For the sake of completeness, here is the list of the topics of the problems & questions that could come up at an interview or in an online assessment (both could be a part of the application process). Once again, this for a junior position or an internship (since this course is focused on the inexperienced people trying to "get in") as a quant-researcher or as a trader. Just to have it all in one place together with a few useful references:
Time for maths. This subsection's name may sound like as a narrow and unimportant topic, however it is a building block for the theory that most quants and traders use, especially during an internship or at a junior positions. This theory includes the topic of Linear Regression, whose importance has been stressed above. In particular, it means that this subsection's problems are a part of the preparation for the interviews. In fact, we will get to doing a few questions from real & recent interviews again!
Unlike most educational institutions, we will approach those two unattractive terms in the subsection's name from a different angle: less formal definitions with lots of $\mathbb{E}[X]$ floating around, more "real life and data" kind of discussions. We will even play a little trading game soon!
So, the word "correlation" comes up in many conversations every once in a while, and it always means some measure of the extent to which two or more variables behave in relation to each other. We don't even have to perfectly formalise it to understand its potential use: if I know that today's stock price of Microsoft is strongly correlated with yesterdays stock price of Nvidia, I can try to make use of this information to predict the future moves of Microsoft's price. Even if it is not "always true" that "if Nvidia dropped in price, then Microsoft will also drop tomorrow", but merely "more often than not true", it is already non-trivial amount of information that could be used to make money provided you trade a lot (so you can apply the Law Of Large Numbers).
Spotting those helpful correlations is not easy. Let's do a quick exercise and try to spot a (potentially-useful for predicting the price moves) correlation on this plot below:
The key observation here is that almost every the price goes up, it goes up again in the next hour and if the price drops, it drops in the next hour as well. This is not a totally "random" behaviour if you think about it. If it were a totally random behaviour, then right after the growth we would expect downgrade in around 50% of the times. I.e the next price change is posititvely correlated with the the last price change. This phenomena even has a name, it is called positive autocorrelation (guess what kind of behaviour is called negative autocorrelation). It is a fancy, but self-explanatory, term. You could also call it a "trend".
Exercise 1.
By making use of the positive autocorrelation phenomena, find a way (=algorithm) to almost never have less than $1050$ dollars in the "total worth" by the end of the trading game below. Ideally also try to sometimes get more than $1150$ by the end. It should be clear what is going on, but here are the details just in case:
Explanation and comments
click on blur to reveal
Once again, intuitively this phenomena means that if last time the price went up, it means that the price is more likely to go up again.
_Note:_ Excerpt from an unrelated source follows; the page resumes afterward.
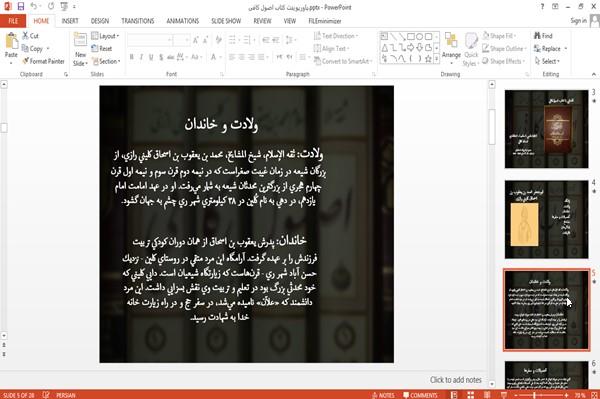The image size is (600, 399).
Task: Click the Paste clipboard icon
Action: pos(11,42)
On the other hand, if the price just dropped, it is more likely to drop again. With this in mind, let's stick to the following strategy:
This is not a $100 \%$ winning strategy, but we are doing probability theory, i.e theory of chance :) We can further modify this strategy by the way: we can do "Sell All" and then always "Do Nothing" once our total worth is above $1050 \$ $. This will be an almost-always (~90% of the time) working strategy to finish with $>1050 \$ $ at the end. It will not however ensure that we get to $> 1200 \$$ sometimes. For this, we do need to stick the strategy above until the end, at least every once in a while — but then we increase the risk of finishing with less than $1050 \$ $. Thus there is some trade off between risk and expected final total worth.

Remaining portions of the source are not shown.